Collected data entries
** Start **
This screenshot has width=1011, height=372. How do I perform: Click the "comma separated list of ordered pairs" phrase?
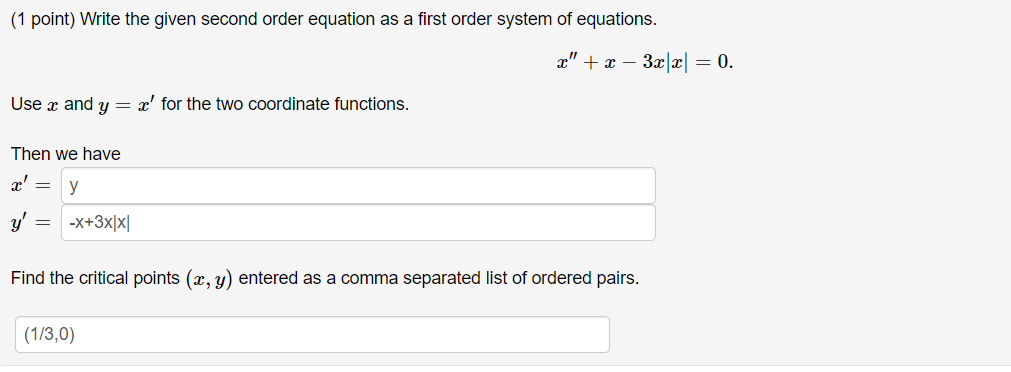[490, 279]
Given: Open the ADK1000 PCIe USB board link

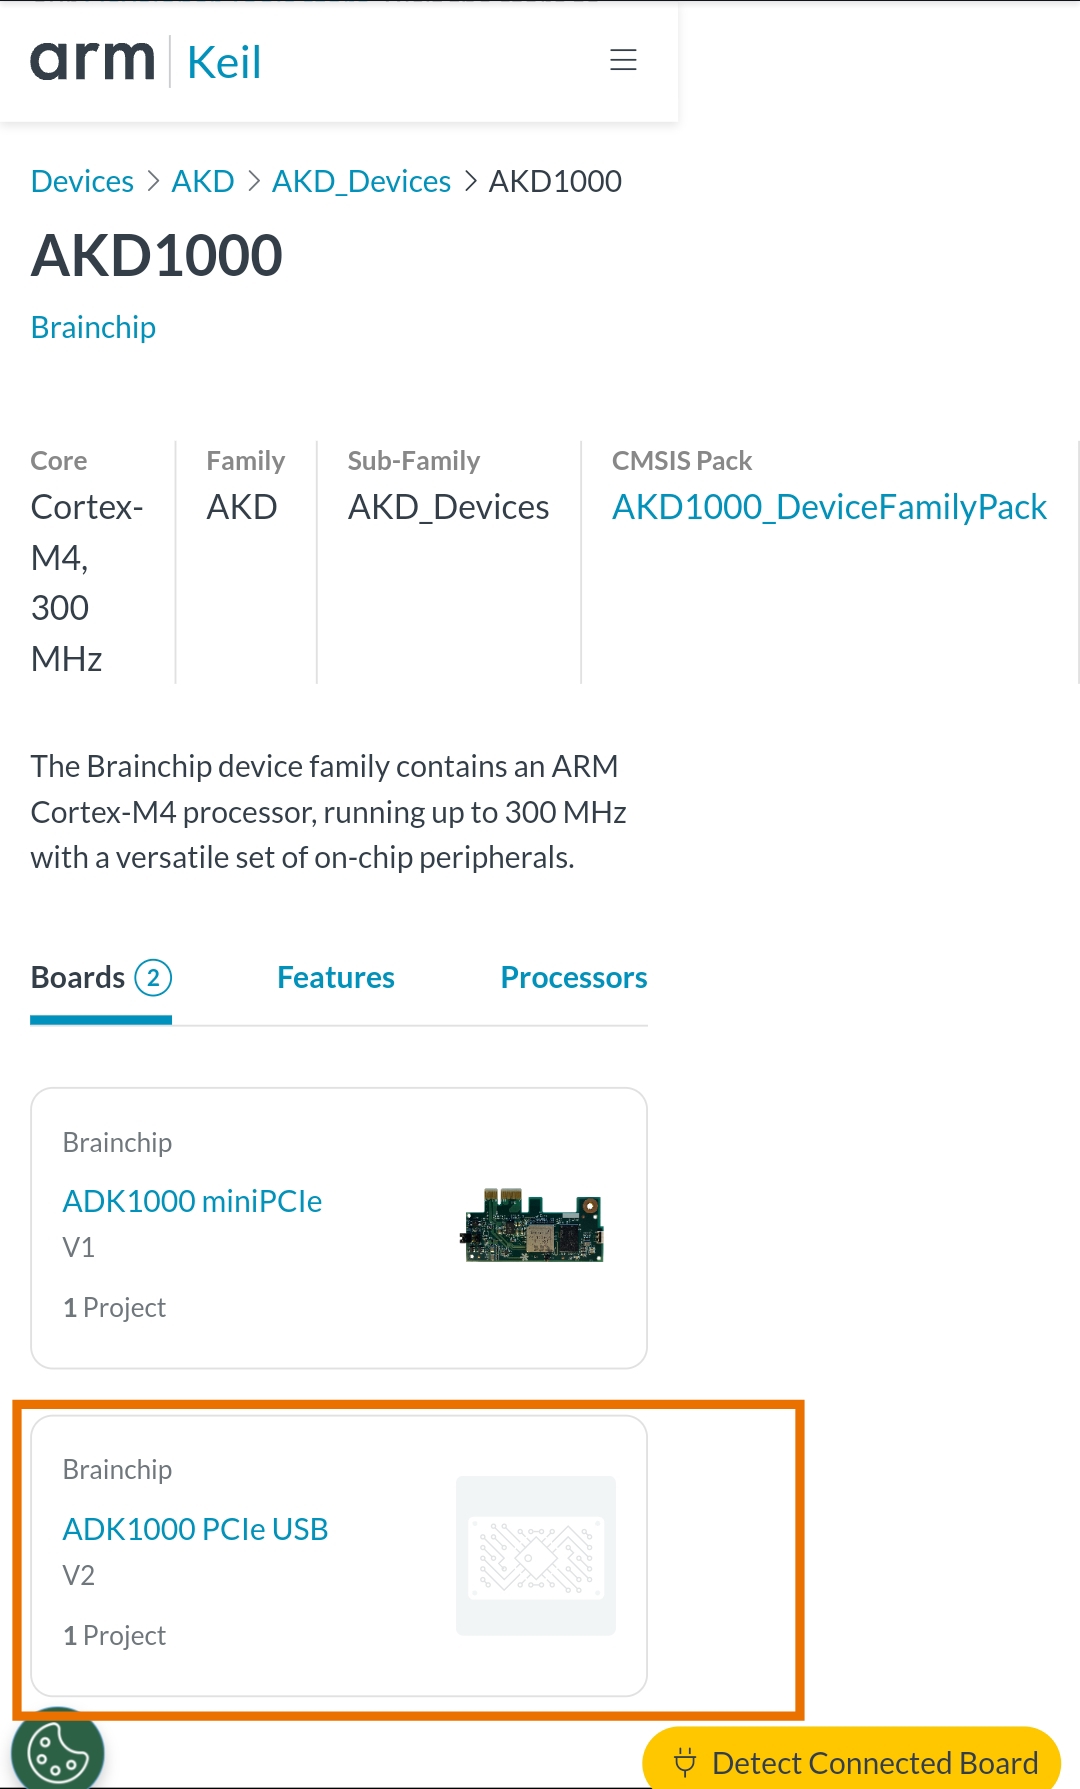Looking at the screenshot, I should 195,1529.
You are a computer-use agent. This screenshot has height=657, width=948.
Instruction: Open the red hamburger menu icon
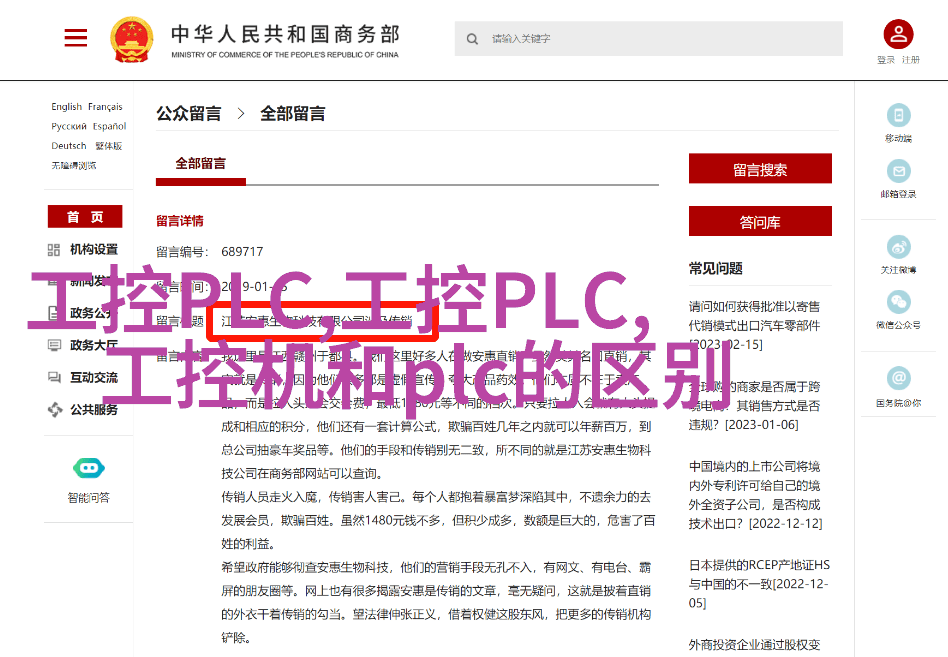[x=76, y=37]
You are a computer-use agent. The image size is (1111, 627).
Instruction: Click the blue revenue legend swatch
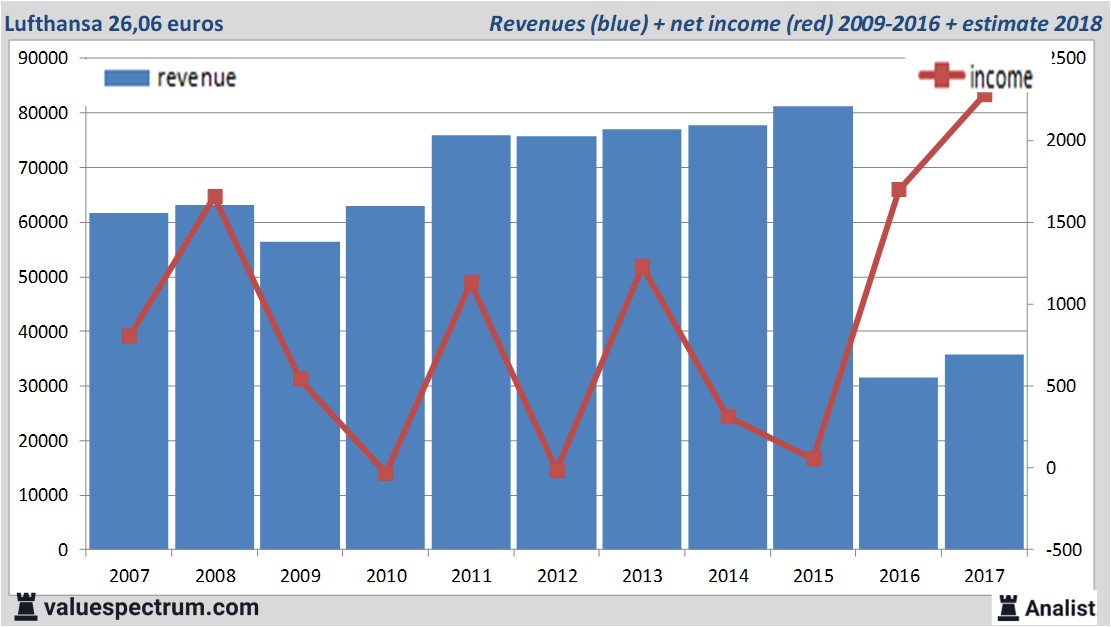pos(126,78)
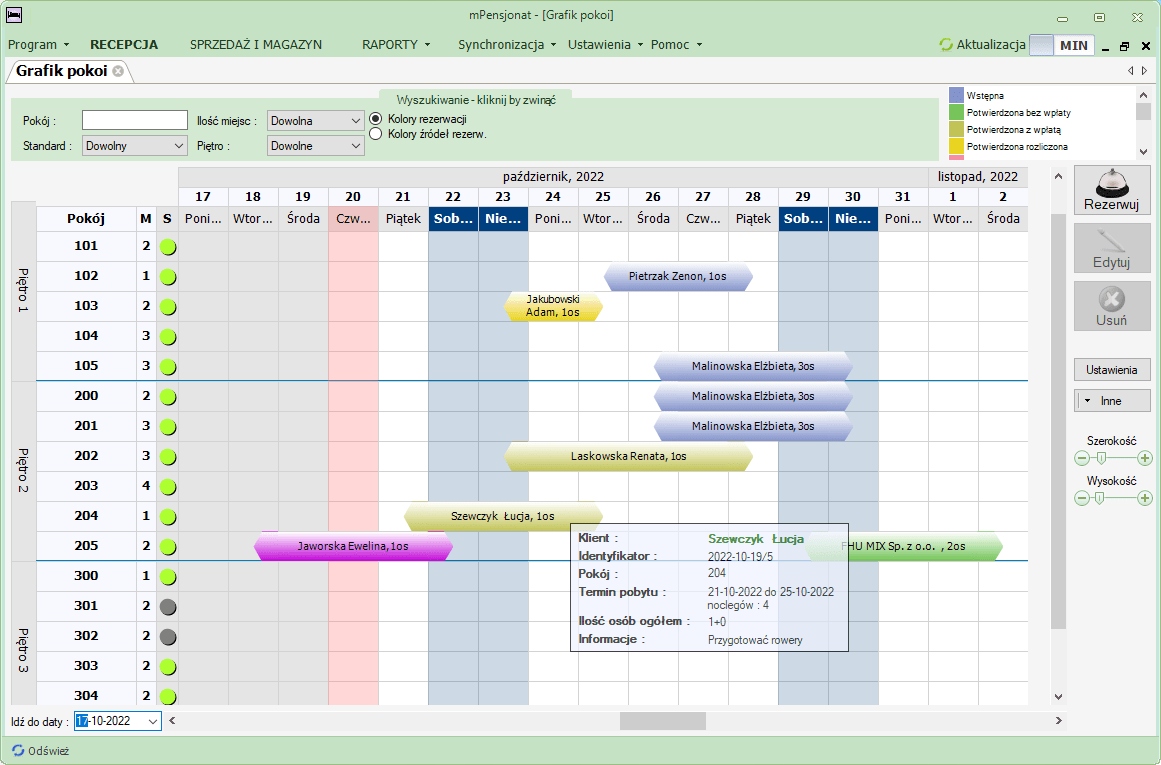Click the Inne button
1161x765 pixels.
[1112, 401]
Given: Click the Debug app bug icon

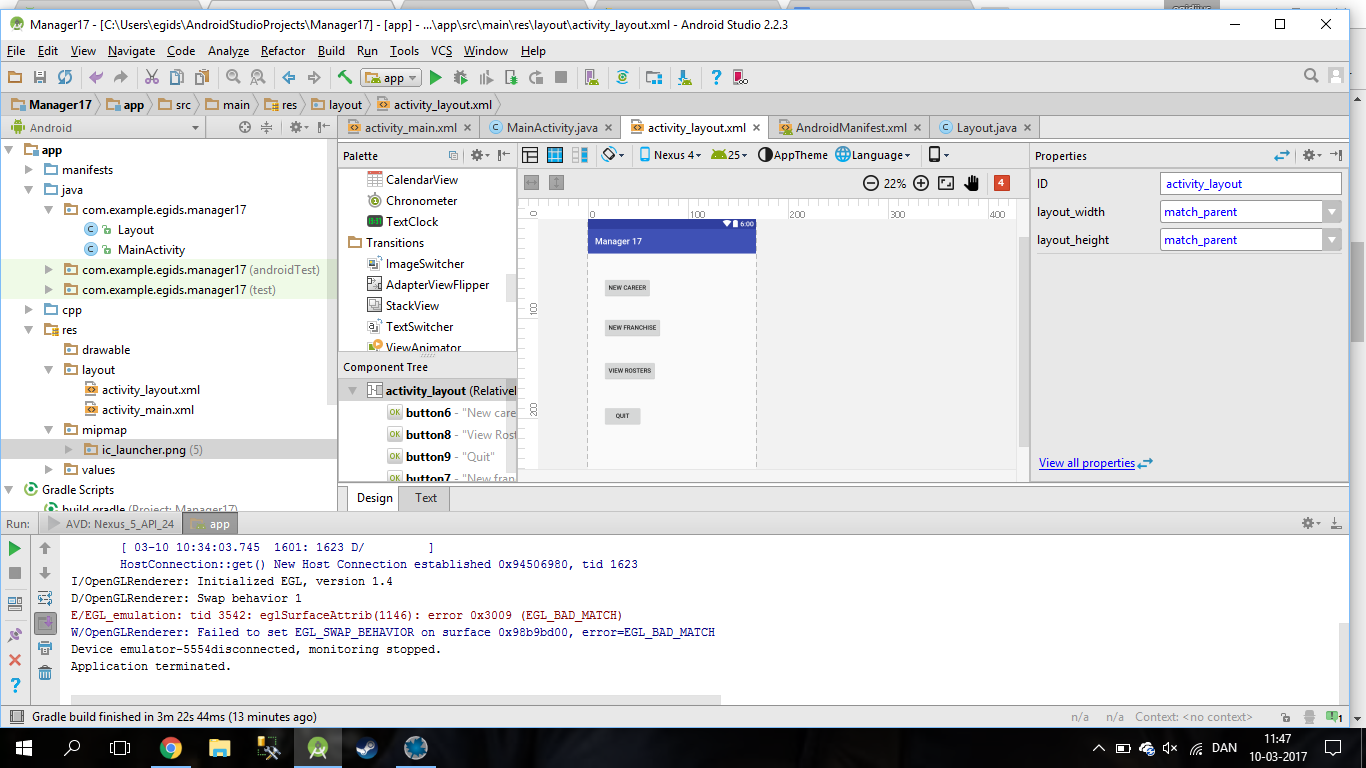Looking at the screenshot, I should point(461,77).
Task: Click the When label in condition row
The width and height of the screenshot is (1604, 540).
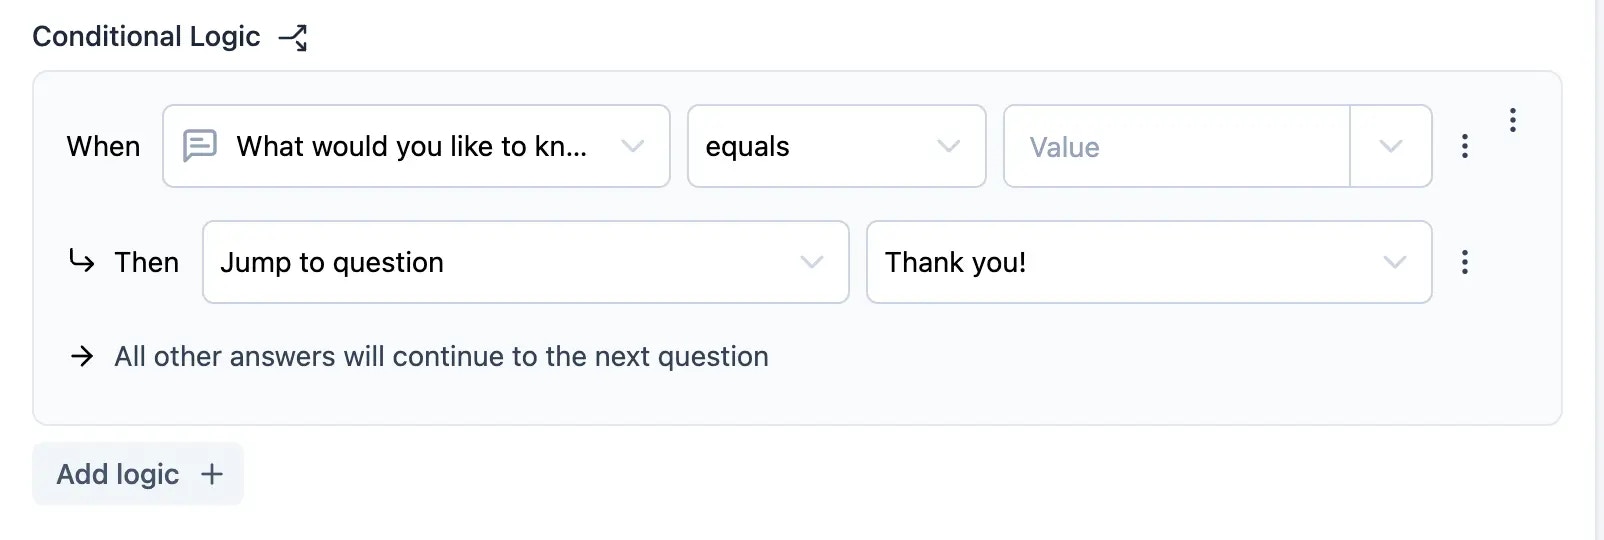Action: (x=103, y=146)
** End **
> _Directive_
Print every line of the records above word for word, leaving out the pictures.

> _Task result_
This screenshot has width=1011, height=372. How do I perform: Click the "comma separated list of ordered pairs" phrase?
[490, 279]
Given: Open the ADK1000 PCIe USB board link

Looking at the screenshot, I should 195,1529.
You are a computer-use agent. This screenshot has height=657, width=948.
Instruction: Open the red hamburger menu icon
[x=76, y=37]
You are a computer-use agent. The image size is (1111, 627).
Instruction: Click the blue revenue legend swatch
pos(126,78)
Click the Inne button
1161x765 pixels.
[1112, 401]
Given: Click the Debug app bug icon

Looking at the screenshot, I should point(461,77).
Task: Click the When label in condition row
The width and height of the screenshot is (1604, 540).
Action: (x=103, y=146)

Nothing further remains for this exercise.